[Items listed in a dataset]
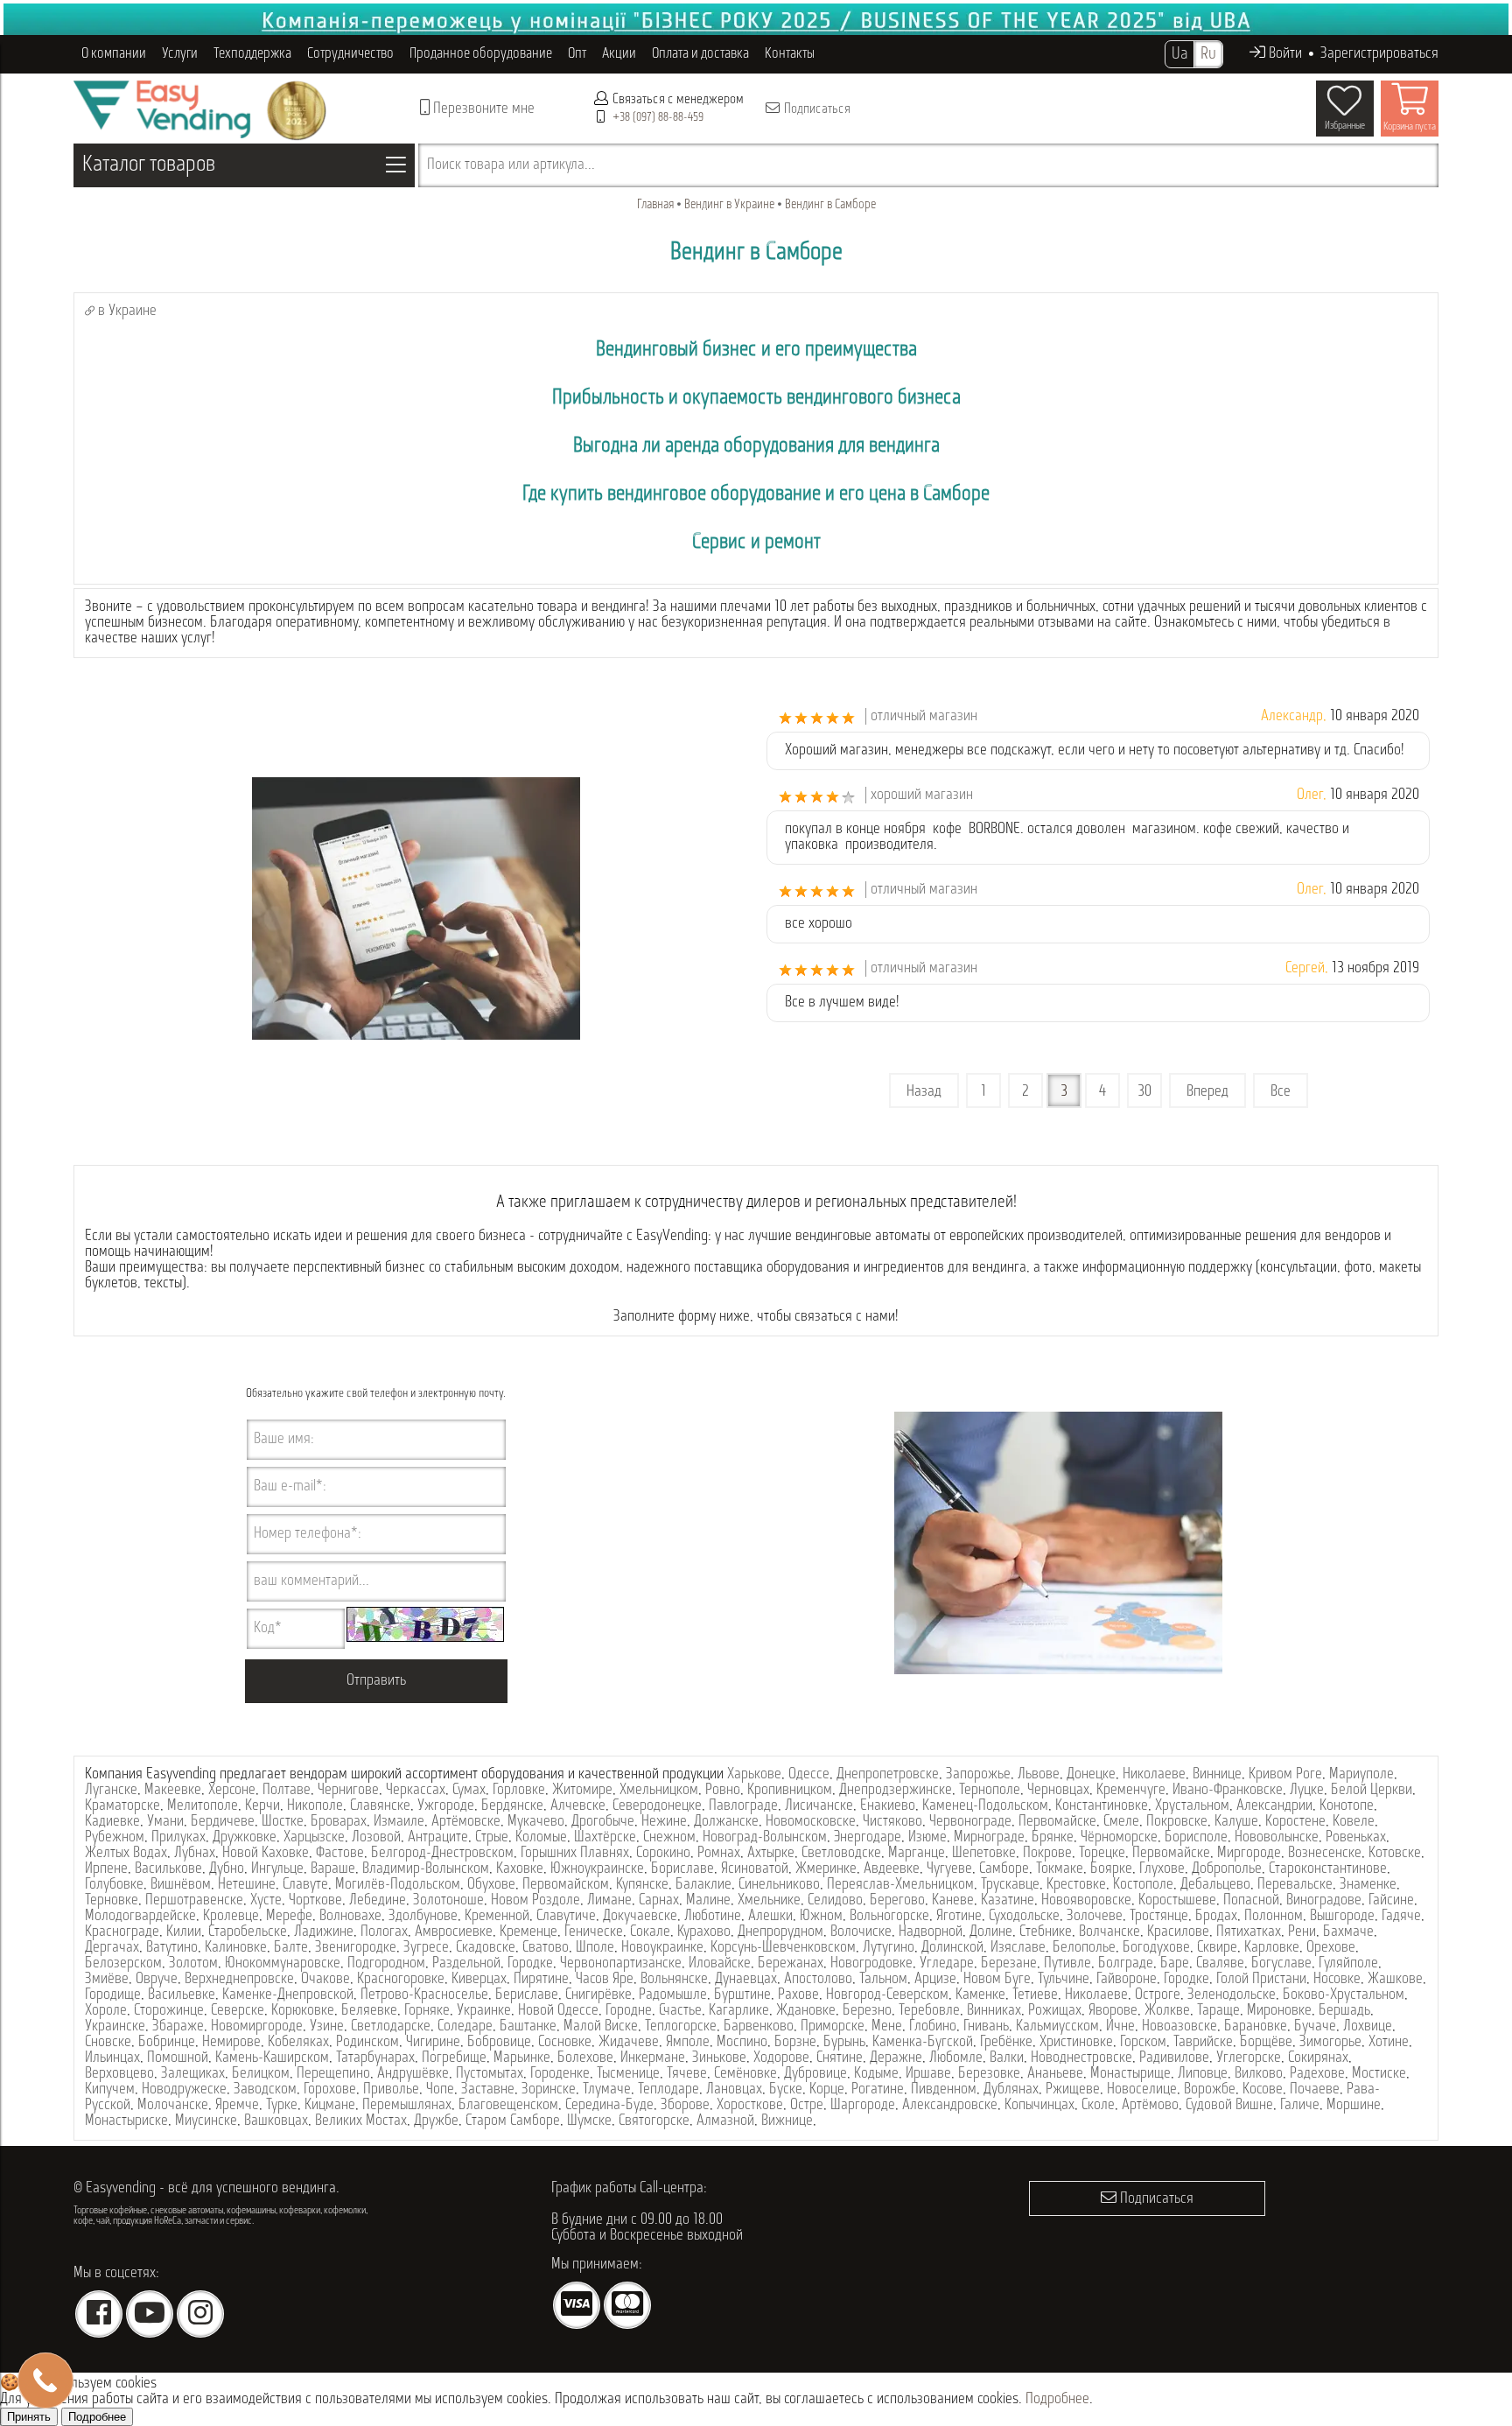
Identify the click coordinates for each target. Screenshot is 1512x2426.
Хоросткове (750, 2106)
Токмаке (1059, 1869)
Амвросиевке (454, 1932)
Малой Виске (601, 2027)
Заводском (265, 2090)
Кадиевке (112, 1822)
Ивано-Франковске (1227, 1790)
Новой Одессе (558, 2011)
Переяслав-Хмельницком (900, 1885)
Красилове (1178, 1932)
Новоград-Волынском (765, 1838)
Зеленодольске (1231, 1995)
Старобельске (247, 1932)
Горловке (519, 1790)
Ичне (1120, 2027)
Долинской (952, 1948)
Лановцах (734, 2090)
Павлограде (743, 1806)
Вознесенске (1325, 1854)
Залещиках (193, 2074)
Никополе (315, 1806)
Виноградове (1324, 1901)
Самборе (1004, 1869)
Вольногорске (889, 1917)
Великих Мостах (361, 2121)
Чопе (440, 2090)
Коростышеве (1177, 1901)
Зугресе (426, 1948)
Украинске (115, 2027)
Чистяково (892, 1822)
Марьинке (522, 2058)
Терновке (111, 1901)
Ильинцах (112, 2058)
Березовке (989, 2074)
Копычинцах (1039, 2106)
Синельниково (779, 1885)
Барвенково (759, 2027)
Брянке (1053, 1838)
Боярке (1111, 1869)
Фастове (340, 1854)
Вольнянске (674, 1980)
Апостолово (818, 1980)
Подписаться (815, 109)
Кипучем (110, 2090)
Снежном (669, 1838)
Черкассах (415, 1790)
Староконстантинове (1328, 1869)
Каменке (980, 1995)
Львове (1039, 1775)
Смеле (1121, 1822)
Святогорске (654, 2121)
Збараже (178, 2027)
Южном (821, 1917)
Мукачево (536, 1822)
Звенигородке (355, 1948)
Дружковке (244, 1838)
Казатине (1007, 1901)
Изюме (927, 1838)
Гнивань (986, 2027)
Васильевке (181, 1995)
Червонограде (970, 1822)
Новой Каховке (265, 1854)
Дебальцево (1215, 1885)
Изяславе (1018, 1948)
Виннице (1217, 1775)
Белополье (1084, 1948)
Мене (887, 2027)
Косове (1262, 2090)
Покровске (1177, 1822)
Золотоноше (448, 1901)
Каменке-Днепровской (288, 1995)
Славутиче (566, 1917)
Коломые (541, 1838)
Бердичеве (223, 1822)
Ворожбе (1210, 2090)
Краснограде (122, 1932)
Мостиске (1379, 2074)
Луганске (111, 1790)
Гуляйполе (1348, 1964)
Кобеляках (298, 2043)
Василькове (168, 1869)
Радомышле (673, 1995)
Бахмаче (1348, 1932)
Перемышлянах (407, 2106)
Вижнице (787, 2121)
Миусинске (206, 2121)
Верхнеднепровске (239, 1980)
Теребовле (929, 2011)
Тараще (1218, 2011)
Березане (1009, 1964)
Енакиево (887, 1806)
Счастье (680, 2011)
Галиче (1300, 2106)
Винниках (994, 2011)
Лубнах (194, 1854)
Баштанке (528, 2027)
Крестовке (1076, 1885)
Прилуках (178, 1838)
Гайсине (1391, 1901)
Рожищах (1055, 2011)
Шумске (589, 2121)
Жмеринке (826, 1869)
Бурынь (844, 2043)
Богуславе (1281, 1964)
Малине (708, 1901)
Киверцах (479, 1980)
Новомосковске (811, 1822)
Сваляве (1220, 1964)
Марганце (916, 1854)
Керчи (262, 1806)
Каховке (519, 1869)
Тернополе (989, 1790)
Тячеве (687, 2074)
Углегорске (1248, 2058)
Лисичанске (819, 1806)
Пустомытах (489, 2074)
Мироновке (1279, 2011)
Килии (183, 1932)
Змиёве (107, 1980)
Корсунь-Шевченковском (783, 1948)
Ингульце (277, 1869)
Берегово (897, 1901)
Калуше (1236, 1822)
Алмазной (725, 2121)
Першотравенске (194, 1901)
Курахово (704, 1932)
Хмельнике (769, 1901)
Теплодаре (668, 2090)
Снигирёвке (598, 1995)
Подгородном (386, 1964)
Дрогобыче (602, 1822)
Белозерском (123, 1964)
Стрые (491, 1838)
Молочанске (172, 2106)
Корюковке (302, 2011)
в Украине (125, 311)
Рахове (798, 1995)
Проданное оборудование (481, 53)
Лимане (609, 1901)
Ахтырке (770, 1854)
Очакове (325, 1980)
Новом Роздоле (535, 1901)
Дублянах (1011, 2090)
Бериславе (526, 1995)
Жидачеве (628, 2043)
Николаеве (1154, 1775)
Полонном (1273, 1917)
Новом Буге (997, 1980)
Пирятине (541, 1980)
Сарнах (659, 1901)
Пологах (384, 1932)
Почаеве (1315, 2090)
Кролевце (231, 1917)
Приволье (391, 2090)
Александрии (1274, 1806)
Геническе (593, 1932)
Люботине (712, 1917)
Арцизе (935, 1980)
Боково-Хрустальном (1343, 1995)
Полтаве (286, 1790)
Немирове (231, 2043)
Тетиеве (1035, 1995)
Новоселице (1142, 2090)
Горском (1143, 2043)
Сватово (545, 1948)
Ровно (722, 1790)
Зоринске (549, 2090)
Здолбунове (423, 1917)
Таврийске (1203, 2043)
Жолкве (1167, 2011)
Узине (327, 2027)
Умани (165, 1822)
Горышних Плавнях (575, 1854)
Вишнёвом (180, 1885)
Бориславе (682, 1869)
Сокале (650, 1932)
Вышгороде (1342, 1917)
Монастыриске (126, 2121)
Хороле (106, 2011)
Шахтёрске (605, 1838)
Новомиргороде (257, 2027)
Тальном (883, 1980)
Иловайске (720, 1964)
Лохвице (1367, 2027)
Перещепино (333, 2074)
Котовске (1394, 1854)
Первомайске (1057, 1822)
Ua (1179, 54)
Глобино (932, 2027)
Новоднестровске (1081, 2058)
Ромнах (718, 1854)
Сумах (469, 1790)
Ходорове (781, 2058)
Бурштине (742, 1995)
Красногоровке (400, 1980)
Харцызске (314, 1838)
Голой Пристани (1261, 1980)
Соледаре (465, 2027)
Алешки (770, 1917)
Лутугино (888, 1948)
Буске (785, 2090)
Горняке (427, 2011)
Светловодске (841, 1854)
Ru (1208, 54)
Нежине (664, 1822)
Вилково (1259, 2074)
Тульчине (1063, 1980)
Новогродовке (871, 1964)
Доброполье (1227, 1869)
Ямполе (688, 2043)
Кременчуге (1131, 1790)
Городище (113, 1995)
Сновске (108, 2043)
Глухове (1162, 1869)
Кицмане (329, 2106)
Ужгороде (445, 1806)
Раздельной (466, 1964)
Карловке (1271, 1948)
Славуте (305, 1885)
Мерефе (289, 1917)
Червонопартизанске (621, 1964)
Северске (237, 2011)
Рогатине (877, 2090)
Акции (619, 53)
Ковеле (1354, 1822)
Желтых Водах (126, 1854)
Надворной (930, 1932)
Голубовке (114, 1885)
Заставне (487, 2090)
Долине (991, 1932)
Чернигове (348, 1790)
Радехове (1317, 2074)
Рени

Problem requirements:
Please print the entries exactly as they stand. Images are not part of the copy.

Written answer:
Identify the click coordinates for each target. Screenshot is 1512x2426.
Хоросткове (750, 2106)
Токмаке (1059, 1869)
Амвросиевке (454, 1932)
Малой Виске (601, 2027)
Заводском (265, 2090)
Кадиевке (112, 1822)
Ивано-Франковске (1227, 1790)
Новой Одессе (558, 2011)
Переяслав-Хмельницком (900, 1885)
Красилове (1178, 1932)
Новоград-Волынском (765, 1838)
Зеленодольске (1231, 1995)
Старобельске (247, 1932)
Горловке (519, 1790)
Ичне (1120, 2027)
Долинской (952, 1948)
Лановцах (734, 2090)
Павлограде (743, 1806)
Вознесенске (1325, 1854)
Залещиках (193, 2074)
Никополе (315, 1806)
Виноградове (1324, 1901)
Самборе (1004, 1869)
Вольногорске (889, 1917)
Великих Мостах (361, 2121)
Чопе (440, 2090)
Коростышеве (1177, 1901)
Зугресе (426, 1948)
Украинске (115, 2027)
Чистяково (892, 1822)
Марьинке (522, 2058)
Терновке (111, 1901)
Ильинцах (112, 2058)
Березовке (989, 2074)
Копычинцах (1039, 2106)
Синельниково (779, 1885)
Барвенково (759, 2027)
Брянке (1053, 1838)
Боярке (1111, 1869)
Фастове (340, 1854)
Вольнянске (674, 1980)
Апостолово (818, 1980)
Подписаться (815, 109)
Кипучем (110, 2090)
Снежном (669, 1838)
Черкассах (415, 1790)
Староконстантинове (1328, 1869)
Каменке (980, 1995)
Львове (1039, 1775)
Смеле (1121, 1822)
Святогорске (654, 2121)
Збараже (178, 2027)
Южном (821, 1917)
Мукачево (536, 1822)
Звенигородке (355, 1948)
Дружковке (244, 1838)
Казатине (1007, 1901)
Изюме (927, 1838)
Гнивань (986, 2027)
Васильевке (181, 1995)
Червонограде (970, 1822)
Новой Каховке (265, 1854)
Дебальцево (1215, 1885)
Изяславе (1018, 1948)
Виннице (1217, 1775)
Белополье (1084, 1948)
Мене (887, 2027)
Косове (1262, 2090)
Покровске (1177, 1822)
Золотоноше (448, 1901)
Каменке-Днепровской (288, 1995)
Славутиче (566, 1917)
Коломые (541, 1838)
Бердичеве (223, 1822)
Ворожбе (1210, 2090)
Краснограде (122, 1932)
Мостиске (1379, 2074)
Луганске (111, 1790)
Гуляйполе (1348, 1964)
Кобеляках (298, 2043)
Василькове (168, 1869)
Радомышле (673, 1995)
Бахмаче (1348, 1932)
Перемышлянах (407, 2106)
Вижнице (787, 2121)
Миусинске (206, 2121)
Верхнеднепровске (239, 1980)
Теребовле (929, 2011)
Тараще (1218, 2011)
Березане (1009, 1964)
Енакиево (887, 1806)
Счастье (680, 2011)
Галиче (1300, 2106)
Винниках (994, 2011)
Лубнах (194, 1854)
Баштанке (528, 2027)
Крестовке (1076, 1885)
Прилуках (178, 1838)
Гайсине (1391, 1901)
Рожищах (1055, 2011)
Шумске (589, 2121)
Жмеринке (826, 1869)
Бурынь (844, 2043)
Богуславе (1281, 1964)
Малине (708, 1901)
Киверцах (479, 1980)
Новомосковске (811, 1822)
Сваляве (1220, 1964)
Марганце (916, 1854)
Керчи (262, 1806)
Каховке (519, 1869)
Тернополе (989, 1790)
Тячеве (687, 2074)
Углегорске (1248, 2058)
Лисичанске (819, 1806)
Пустомытах (489, 2074)
Мироновке (1279, 2011)
Килии (183, 1932)
Змиёве (107, 1980)
Корсунь-Шевченковском (783, 1948)
Ингульце (277, 1869)
Берегово (897, 1901)
Калуше (1236, 1822)
Алмазной (725, 2121)
Першотравенске (194, 1901)
Курахово (704, 1932)
Хмельнике (769, 1901)
Теплодаре (668, 2090)
Снигирёвке (598, 1995)
Подгородном (386, 1964)
Дрогобыче (602, 1822)
Белозерском (123, 1964)
Стрые (491, 1838)
Молочанске (172, 2106)
Корюковке (302, 2011)
в Украине (125, 311)
Рахове (798, 1995)
Проданное оборудование (481, 53)
Лимане (609, 1901)
Ахтырке (770, 1854)
Очакове (325, 1980)
Новом Роздоле (535, 1901)
Дублянах (1011, 2090)
Бериславе (526, 1995)
Жидачеве (628, 2043)
Николаеве (1154, 1775)
Полонном (1273, 1917)
Новом Буге (997, 1980)
Пирятине (541, 1980)
Сарнах (659, 1901)
Пологах (384, 1932)
Почаеве (1315, 2090)
Кролевце (231, 1917)
Приволье (391, 2090)
Александрии (1274, 1806)
Геническе (593, 1932)
Люботине (712, 1917)
Арцизе (935, 1980)
Боково-Хрустальном (1343, 1995)
Полтаве (286, 1790)
Немирове (231, 2043)
Тетиеве (1035, 1995)
Новоселице (1142, 2090)
Горском (1143, 2043)
Сватово (545, 1948)
Ровно (722, 1790)
Зоринске (549, 2090)
Здолбунове (423, 1917)
Таврийске (1203, 2043)
Жолкве (1167, 2011)
Узине (327, 2027)
Умани (165, 1822)
Горышних Плавнях (575, 1854)
Вишнёвом (180, 1885)
Бориславе (682, 1869)
Сокале (650, 1932)
Вышгороде (1342, 1917)
Монастыриске (126, 2121)
Хороле (106, 2011)
Шахтёрске (605, 1838)
Новомиргороде (257, 2027)
Тальном (883, 1980)
Иловайске (720, 1964)
Лохвице (1367, 2027)
Перещепино (333, 2074)
Котовске (1394, 1854)
Первомайске (1057, 1822)
Ua (1179, 54)
Глобино (932, 2027)
Новоднестровске (1081, 2058)
Ромнах (718, 1854)
Сумах (469, 1790)
Ходорове (781, 2058)
Бурштине (742, 1995)
Красногоровке (400, 1980)
Харцызске (314, 1838)
Голой Пристани (1261, 1980)
Соледаре (465, 2027)
Алешки (770, 1917)
Лутугино (888, 1948)
Буске (785, 2090)
Горняке (427, 2011)
Светловодске (841, 1854)
Ru (1208, 54)
Нежине (664, 1822)
Вилково (1259, 2074)
Тульчине (1063, 1980)
Новогродовке (871, 1964)
Доброполье (1227, 1869)
Ямполе (688, 2043)
Кременчуге (1131, 1790)
Городище (113, 1995)
Сновске (108, 2043)
Глухове (1162, 1869)
Кицмане (329, 2106)
Ужгороде (445, 1806)
Раздельной (466, 1964)
Карловке (1271, 1948)
Славуте (305, 1885)
Мерефе (289, 1917)
Червонопартизанске (621, 1964)
Северске (237, 2011)
Рогатине (877, 2090)
Акции (619, 53)
Ковеле (1354, 1822)
Желтых Водах (126, 1854)
Надворной (930, 1932)
Голубовке (114, 1885)
Заставне (487, 2090)
Долине (991, 1932)
Чернигове (348, 1790)
Радехове (1317, 2074)
Рени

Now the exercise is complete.